If you want to bump up to the next wattage level, you’ll get 4,500 watts of power. However, you’ll pay for it with your wallet.
- The Yamaha EF4500iSE is one of the most technologically advanced inverter generators available.
- Perfect for the RV enthusiast, the EF4500iSE is an ideal source of power for either a fifth-wheel or travel trailer. The Boost Control Unit in the generator automatically senses when you need an additional boost and uses power from the internal 12-volt battery to produce additional amperage.
- 30 amp – 120V Twist-Lock Outlet.
- Overload Indicator – Dual 20A Outlets.
- Maximum AC Output – 4500 Watts
- Automatic Choke – Easy starting even in cold climates.
- 3 Years Limited Warranty
- Low Oil Warning System – Shuts the engine off to protect the engine if the oil level drops.
- Durable Yamaha MZ360 Engine – Designed for long life.
- Power Meter – Easy to read meter indicates the amount of power being used and the amount that’s available.
- Fuel Gauge – Indicates amount of gasoline to indicate refueling interval.
- 50 state legal – EPA & CARB.
Great Value Generators
This generator is quiet, but it also packs a powerful 3800 watts to run all your RV needs. WEN has a solid reputation and is a reliable option for RVers. It also offers a 30A RV plug connection and other features like a digital fuel display and USB port. The best part about this generator is the price.

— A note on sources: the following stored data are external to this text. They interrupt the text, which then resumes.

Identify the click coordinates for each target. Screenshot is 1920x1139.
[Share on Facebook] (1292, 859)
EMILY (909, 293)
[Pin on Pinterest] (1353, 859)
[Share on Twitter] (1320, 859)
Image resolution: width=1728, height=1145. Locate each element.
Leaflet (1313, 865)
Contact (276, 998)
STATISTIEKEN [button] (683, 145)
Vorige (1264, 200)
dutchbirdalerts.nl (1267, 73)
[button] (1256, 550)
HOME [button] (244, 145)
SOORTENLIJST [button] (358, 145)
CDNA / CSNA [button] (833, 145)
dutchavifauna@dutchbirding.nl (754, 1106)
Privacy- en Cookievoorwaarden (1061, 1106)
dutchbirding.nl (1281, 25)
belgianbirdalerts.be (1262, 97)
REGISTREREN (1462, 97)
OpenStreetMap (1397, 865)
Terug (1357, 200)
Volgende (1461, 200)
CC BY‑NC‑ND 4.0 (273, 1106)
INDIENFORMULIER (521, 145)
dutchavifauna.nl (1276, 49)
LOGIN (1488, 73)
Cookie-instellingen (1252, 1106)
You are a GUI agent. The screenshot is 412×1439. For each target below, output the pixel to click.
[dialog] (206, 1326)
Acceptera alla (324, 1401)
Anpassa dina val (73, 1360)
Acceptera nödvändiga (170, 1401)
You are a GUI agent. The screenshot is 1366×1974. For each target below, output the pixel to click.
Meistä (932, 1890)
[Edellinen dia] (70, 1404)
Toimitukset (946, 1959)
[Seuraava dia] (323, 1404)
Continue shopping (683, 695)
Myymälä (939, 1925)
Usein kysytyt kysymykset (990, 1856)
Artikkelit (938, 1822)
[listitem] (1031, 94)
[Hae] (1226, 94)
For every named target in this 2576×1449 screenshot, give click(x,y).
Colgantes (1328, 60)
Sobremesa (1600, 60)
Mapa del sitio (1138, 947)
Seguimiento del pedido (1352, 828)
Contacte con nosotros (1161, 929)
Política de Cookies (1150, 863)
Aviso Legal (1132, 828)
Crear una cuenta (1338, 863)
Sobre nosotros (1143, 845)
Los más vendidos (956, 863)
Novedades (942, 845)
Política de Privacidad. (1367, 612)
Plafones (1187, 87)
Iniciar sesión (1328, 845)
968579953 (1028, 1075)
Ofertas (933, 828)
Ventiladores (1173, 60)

You can find it for about $700, which is less expensive than even the smallest Yamaha and Honda generators.
If you want a small generator for your non-air conditioner needs, you can’t go wrong with the Generac 1,200 unit. This generator is super quiet and efficient and can be found for under $400. It’s a great value. However, you won’t get a 30A plug outlet like the larger models. You’ll need to use dogbone to connect it to your RV. This fact shouldn’t be a problem since you won’t be powering large appliances with it.